• **Text block**
((

The demise of nursing

I am disappointed that the JRSM published the article by Shields and Watson,1 and as an Operating Department Practitioner (ODP) I was deeply offended. It is clear the authors are ignorant of the role, training and history of my profession; otherwise they would have known better than to use the surgical role as their example. To appreciate the folly of this example, one must understand that for many years the theatre nursing hierarchy sought to deny ODPs the opportunity to practice in the surgical role—claiming this ‘a purely nursing function’. My profession was then predominantly associated with providing care as part of the anaesthetic team, where patients are initially conscious, often fearful and requiring both psychological and physiological support.

As far back as the 1970s our syllabus incorporated patient care (e.g. ‘Respect the dignity and rights of the patient; Principles of ethics and etiquette; Psychological reaction of patients to surgery and the theatre environment’). These were introduced early and developed throughout the course. Today's qualification has developed these themes into the modern era, with emphasis on the assessment, planning and evaluation of care. Caring is not genetically implanted into nurses, but taught to all professions with caring responsibilities.

The notion that ODPs are ‘expropriating nurses’ knowledge and skills' is laughable. We had the first nationally organized course in operating department practice in 1951. In 1989 Bevan2 noted ‘only 13.8% of nurses working in theatre had received post-registration training in operating department and/or anaesthetic nursing.’ Throughout the 1990s the NVQ in Operating Department Practice, the ODP's primary qualification, was taken by many perioperative nurses as their preferred postgraduate qualification.

))

• **Data extract**
((

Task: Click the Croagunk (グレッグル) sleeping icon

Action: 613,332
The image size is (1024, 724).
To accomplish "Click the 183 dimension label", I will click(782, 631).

))

• **Task brief**
List every topic that the letter headed "The demise of nursing" quotes from the ODP syllabus of the 1970s.

• **Solution to this task**
- Respect the dignity and rights of the patient
- Principles of ethics and etiquette
- Psychological reaction of patients to surgery and the theatre environment